Wall Street stock rally could be derailed by U.S.-North Korea war of words

Cracks are showing in what has been a virtually non-stop U.S. equity rally after a rapid escalation of tension between North Korea and the United States this week. 
Market analysts expect that the pullback in stocks due to the increasingly aggressive tone in exchanges between Washington and Pyongyang will continue, although investors hope that the selling will not escalate to a correction - a decline of 10 percent or more. 

The benchmark S&P 500 index tumbled more than 1 percent on Thursday, only the third time this year it has fallen that much, while the Nasdaq shed more than 2 percent. 

The S&P is trading near its most expensive valuation level since 2004, as measured by the price-to-12-month forward earnings ratio. 

U.S. stocks have risen week after week this year - with the S&P up more than 9 percent - in extremely low volatility, as strong corporate earnings and an improving global economy offset disappointment that U.S. President Donald Trump's promises to lower corporate taxes and implement a massive infrastructure spending have so far failed to see the light of day. 

Until this week, the equity market had managed to shake off negative news, including previous saber-rattling over North Korea and failures in Washington to pass high-profile bills, such as repealing and replacing Obamacare. 

But although U.S. equities on Wednesday managed to close only slightly down even after Trump's warning that "fire and fury" would rain on North Korea, on Thursday the chickens came home to roost on Wall Street.

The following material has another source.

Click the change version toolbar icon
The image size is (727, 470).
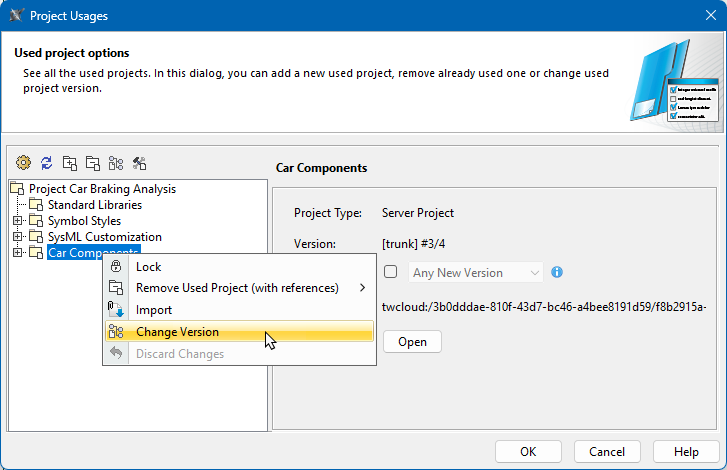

More than 430 stocks from all U.S. exchanges hit their lowest levels in 52 weeks or more on Thursday, the most for any session since mid-November right after Trump was elected. The average for new 52-week lows this year is about 230 per day. 

If the decline continues, Paulsen said, it will be "a good buying opportunity. I’d look into energy, materials, industrials, tech and financials. I think before the end of the year the market goes to new highs and (Treasury) yields go higher." 

The benchmark U.S. yield on Thursday was just above 2.2 percent, at its lowest level since late June, as investors bought up Treasuries, a classic safe harbor. Yields on bonds move inversely to their price.

The CBOE Volatility Index, better known as the VIX and the most widely followed barometer of expected near-term stock market volatility, rose the most in about 12 weeks.The index ended up 4.93 points at 16.04, the highest level since Nov. 8, when Trump was elected president. 

In an inversion of the curve, the spot VIX rose above VIX futures, meaning traders are paying more for protection against a sudden sharp drop on the S&P than for protection in the future.